Amandemen-amandemen, yaitu perubahan-perubahan dilakukan terhadap
pasal-pasal konstitusi itu, yang karena perkembangan masyarakat sudah tidak
dapat dipertahankan lagi.
b.
Pergantian, yaitu seluruh konstitusi itu sudah harus diganti dengan
konstitusi yang baru yang sesuai dengan panggilan jaman dan sesuai dengan
tuntunanrakyat banyak.[21]
C. Praktek Ketatanegaraan Zaman Nabi Muhammad SAW
Praktek
ketatanegaraan zaman Nabi Muhammad saw yang di jelaskan dalam bagian ini
melihat secara keseluruhan periode kenabian yaitu masa Mekkah dan masa Madinah.

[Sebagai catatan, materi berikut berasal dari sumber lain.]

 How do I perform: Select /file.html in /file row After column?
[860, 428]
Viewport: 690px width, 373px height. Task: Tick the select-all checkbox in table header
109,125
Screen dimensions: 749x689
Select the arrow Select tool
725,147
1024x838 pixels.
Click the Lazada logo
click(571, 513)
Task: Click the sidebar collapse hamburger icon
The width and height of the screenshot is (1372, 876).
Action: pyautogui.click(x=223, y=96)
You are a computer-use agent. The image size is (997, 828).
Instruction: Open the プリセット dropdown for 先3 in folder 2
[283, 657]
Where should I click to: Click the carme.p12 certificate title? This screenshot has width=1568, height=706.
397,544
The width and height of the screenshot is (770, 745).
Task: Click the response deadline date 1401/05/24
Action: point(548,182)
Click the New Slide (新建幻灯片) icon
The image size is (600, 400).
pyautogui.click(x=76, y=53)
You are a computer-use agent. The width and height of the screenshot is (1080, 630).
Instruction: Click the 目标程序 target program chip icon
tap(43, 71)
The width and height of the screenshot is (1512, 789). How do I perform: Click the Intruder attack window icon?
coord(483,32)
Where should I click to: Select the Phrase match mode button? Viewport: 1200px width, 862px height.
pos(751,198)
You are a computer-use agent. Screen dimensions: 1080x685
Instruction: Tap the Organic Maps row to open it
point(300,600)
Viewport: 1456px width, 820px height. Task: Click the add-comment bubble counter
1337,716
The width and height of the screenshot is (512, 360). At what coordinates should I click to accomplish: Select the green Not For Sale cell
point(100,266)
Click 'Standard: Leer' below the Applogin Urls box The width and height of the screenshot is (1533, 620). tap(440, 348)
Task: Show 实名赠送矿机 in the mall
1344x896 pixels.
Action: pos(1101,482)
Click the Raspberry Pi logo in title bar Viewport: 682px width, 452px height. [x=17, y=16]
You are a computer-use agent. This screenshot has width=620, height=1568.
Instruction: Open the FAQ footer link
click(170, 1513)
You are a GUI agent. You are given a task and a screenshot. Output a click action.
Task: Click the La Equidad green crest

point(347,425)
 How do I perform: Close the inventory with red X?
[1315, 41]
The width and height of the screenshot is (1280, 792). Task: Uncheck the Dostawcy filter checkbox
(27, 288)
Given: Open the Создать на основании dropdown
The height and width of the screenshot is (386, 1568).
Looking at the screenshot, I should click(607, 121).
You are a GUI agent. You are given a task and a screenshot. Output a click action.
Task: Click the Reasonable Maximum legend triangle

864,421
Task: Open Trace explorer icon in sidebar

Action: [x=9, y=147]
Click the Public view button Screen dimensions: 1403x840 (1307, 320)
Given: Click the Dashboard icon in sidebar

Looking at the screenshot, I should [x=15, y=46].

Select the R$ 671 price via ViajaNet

Sebagaimana diketahui dalam sejarah, nabi menyebarkan agama islam di Mekkah
selama 10 tahun, sedangkan di Madinah 13 tahun. Jika dibandingkan kedua masa
tersebut, pengikut nabi dalam masa Makkah sangat sedikit bila dibandingkan
dengan masa madinah.[22]
Pada
masa Makkah posisi nabi adalah powerless
(tidak mempunyai kekuasaan politik), sementara pada masa Madinah posisi nabi powerfull (memiliki kekuasaan politik).
Bukti-bukti
sejarah dalam masa Kenabin Muhammad saw:
1. Bukti sejarah 1 : Baiat Aqobah 1 dan II
Pada
tahun kesebelas masa kenabian, terjadi suatu peristiwa yang tampaknya sederhana
tapi kemudian ternyata merupakan titik awal lahirnya suatu era baru bagi islam
dan juga bagi dunia. Kejadian tersebut adalah perjumpaan Nabi di Aqabah dengan
enam orang dari suku khazraj, yatsrib, yang datang kemekah untuk haji. sebagai
hasil perjumpaan, enam orang dari yatsrib tersebut masuk islam dengan
memberikan kesaksian bahwa tiada tuhan selain Allah dan bahwa Nabi Muhammad
adalah utusan Allah.
Pada
musim haji keduabelas masa kenabian, dua belas orang laki-laki dari yatsrib
menemui nabi ditempat yang sama, Aqabah. selain mengaki kerasulan Nabi, masuk
islam, juga berbaiat atau berjanji kepada nabi bahwa mereka tidak akan
mempersekutukan Allah.
Kemudian
pada musim haji tahun berikutnya, sebanyak tujuh puluh tiga penduduk yatsrib
yang sudah memeluk islam berkunjung ke Mekah. Mereka mengundang nabi untuk
hijrah ke yatsrib dan menyatakan lagi pengakuan mereka bahwa Nabi Muhammad
adalah nabi dan pemimpin mereka. Nabi menemui tamu-tamunya itu di tempat yang
sama, yaitu Aqabah.
Dari
peristiwa baiat Aqabah 1 dan II tersebut menunjukan fakta bahwa antara nabi dan
penduduk yatsrib telah terjadi “pakta persekutuan” atau “kontrak sosial” dalam pengertian
ilmu politik.
2. Bukti sejarah 2 : Hijrah dari Mekah
kemadinah sebagai strategi konsolidasi politik
Berdasarkan
kedua baiat tersebut, Nabi menganjurkan pengikut-pengikutnya untuk berhijrah ke
yatsrib pada akhir tahun itu juga. beberapa bulan kemudian Nabi sendiri
berhijrah bergabung dengan mereka.[23]
Peristiwa hijrah ini di rekam dalam wahyu, dan memuji mereka yang berhijrah
(QS. 2:28 dan QS 16:41,10). Menurut Thomas W Arnold (1965 :23) dalam pulungan
(1995:79) peristiwa hijrah ini dinilai sebagai “suatu gerakan strategi yang
jitu”. Hal tersebut ditandai dengan aktivitas Nabi yang menetap di Yatsrib yang
kemudian di rubah menjadi kota madinah.
Aktivitas
Nabi yang pertama dan utama adalah mendirikan masjid Quba, dan menata kehidupan
social politik masyarakat madinah yang majemuk sebagai bentuk nyata konsolidasi
politik.
Aktivitas
kedua, yaitu konsolidasi politik masyarakat Madinah yang masyarakatnya majemuk.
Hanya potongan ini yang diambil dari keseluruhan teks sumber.